Momento de refletir sobre julgamentos e crucificações. Sobre preconceitos e totalitarismos. Sobre renovação e renascimento. Não apenas de Cristo – pra quem é Cristão – mas de nós mesmos. Momento de refletir sobre como temos nos portado diante de situações que envolvem uma postura ética, não superficialista e reflexiva. Sobre o que tem tido realmente valor para nós: fazer parte de um contexto maior, de maneira atuante, em prol não somente do nosso umbigo e fazendo com que outros também sejam beneficiados por nossa ação, ou permanecer preso na superficialidade do cotidiano, trocando o importante pelo fácil, o relevante pelo banal, o diálogo pelo mexerico e a compreensão pelo julgamento.
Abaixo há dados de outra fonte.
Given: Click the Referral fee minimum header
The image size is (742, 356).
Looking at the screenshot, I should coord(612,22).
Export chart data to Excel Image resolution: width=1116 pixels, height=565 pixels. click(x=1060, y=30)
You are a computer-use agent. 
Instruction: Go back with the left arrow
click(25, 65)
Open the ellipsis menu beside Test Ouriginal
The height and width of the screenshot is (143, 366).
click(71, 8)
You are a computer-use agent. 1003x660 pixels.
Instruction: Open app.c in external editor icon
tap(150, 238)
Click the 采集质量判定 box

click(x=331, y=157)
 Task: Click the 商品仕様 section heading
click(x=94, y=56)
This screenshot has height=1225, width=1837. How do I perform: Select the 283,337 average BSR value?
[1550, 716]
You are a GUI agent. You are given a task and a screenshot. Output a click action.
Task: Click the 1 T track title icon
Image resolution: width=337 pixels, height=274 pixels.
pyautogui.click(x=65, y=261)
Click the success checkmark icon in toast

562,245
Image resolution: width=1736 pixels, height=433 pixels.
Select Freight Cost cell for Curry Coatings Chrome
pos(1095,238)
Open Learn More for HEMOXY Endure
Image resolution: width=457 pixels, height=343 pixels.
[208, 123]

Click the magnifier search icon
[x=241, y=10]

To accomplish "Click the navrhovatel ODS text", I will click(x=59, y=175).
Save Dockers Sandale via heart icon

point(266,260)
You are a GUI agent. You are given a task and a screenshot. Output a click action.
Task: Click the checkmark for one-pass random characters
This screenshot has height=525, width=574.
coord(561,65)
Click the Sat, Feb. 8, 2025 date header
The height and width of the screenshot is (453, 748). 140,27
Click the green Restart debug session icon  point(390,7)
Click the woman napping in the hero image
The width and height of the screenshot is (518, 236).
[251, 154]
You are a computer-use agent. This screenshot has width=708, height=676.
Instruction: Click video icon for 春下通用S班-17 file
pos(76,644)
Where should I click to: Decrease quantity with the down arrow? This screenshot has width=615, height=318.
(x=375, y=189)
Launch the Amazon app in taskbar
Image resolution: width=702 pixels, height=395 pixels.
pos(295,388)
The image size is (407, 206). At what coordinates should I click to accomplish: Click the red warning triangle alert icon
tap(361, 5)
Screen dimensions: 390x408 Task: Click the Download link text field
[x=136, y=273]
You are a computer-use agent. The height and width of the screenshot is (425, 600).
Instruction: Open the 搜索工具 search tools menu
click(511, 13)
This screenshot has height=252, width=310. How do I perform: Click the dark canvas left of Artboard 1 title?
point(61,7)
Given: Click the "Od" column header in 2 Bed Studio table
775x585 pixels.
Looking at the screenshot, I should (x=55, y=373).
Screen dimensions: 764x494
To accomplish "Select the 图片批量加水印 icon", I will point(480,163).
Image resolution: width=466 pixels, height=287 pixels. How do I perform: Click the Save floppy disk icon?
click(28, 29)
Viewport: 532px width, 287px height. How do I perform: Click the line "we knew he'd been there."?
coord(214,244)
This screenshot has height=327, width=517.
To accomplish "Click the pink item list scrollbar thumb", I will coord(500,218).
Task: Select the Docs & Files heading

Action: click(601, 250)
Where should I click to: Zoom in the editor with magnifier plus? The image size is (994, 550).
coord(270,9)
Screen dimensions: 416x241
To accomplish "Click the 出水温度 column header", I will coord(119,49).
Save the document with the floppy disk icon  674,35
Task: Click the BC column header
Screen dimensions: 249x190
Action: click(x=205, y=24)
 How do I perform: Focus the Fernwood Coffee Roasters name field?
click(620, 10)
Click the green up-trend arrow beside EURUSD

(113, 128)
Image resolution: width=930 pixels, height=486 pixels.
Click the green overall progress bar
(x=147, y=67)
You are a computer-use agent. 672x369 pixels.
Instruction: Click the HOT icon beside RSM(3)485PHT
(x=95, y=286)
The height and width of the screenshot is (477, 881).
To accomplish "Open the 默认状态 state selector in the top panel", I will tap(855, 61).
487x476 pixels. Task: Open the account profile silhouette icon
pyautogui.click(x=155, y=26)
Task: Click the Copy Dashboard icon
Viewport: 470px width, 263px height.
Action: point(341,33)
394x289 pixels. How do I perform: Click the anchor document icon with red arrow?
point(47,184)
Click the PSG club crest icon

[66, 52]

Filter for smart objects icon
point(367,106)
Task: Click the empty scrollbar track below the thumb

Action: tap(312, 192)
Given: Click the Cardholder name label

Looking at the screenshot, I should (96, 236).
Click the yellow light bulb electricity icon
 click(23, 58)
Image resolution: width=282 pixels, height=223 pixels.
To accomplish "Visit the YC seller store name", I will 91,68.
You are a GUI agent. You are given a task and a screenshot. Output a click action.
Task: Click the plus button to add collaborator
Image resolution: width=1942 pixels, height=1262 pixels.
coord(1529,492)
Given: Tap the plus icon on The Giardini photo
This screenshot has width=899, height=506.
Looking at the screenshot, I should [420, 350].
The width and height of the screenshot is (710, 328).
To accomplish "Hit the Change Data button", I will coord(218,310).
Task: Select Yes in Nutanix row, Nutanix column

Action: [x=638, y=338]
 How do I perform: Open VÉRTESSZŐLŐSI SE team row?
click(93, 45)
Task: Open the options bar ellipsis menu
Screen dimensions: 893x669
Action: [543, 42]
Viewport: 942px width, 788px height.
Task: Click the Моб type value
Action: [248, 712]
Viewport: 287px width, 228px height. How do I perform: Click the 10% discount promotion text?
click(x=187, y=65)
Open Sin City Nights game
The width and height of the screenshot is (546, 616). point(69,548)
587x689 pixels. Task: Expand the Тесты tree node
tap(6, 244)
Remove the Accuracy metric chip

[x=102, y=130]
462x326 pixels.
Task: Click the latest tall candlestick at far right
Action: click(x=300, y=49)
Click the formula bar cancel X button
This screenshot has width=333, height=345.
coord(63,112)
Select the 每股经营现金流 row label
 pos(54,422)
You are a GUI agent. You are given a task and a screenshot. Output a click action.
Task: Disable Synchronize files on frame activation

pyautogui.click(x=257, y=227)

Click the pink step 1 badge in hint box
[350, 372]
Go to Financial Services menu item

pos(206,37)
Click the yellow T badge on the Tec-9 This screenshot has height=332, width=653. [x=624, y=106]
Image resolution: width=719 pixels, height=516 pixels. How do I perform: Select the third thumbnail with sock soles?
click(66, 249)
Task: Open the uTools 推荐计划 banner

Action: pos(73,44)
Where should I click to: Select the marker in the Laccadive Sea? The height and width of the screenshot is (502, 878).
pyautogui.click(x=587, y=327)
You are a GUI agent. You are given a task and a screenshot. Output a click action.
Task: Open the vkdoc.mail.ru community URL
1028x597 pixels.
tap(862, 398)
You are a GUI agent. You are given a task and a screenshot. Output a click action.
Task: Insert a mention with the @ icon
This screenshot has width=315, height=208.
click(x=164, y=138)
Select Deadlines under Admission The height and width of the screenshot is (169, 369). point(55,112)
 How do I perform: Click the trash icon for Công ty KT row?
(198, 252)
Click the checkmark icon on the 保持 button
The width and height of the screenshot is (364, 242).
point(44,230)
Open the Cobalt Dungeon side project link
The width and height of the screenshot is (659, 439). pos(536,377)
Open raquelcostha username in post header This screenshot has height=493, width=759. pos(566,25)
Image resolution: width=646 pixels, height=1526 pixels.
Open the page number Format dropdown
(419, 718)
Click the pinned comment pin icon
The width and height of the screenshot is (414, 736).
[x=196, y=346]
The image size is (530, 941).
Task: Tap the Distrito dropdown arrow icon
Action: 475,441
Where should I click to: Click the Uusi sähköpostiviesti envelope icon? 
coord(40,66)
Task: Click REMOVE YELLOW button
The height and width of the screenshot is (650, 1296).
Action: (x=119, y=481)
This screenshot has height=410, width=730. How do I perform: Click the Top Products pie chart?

Todo mundo é livre para fazer suas escolhas. Mas no caso de se escolher a última opção, não há muito sentido em se comemorar a Páscoa. É, inclusive, mais barato comprar 300 gramas de chocolate em barra do que a mesma quantidade de chocolate em forma de ovo…
Feliz Páscoa!
No sentido de: feliz reflexão sobre sua prática e ação no mundo, à luz do que essa data realmente significa, para além dos ovos de chocolate que coelho nenhum põe.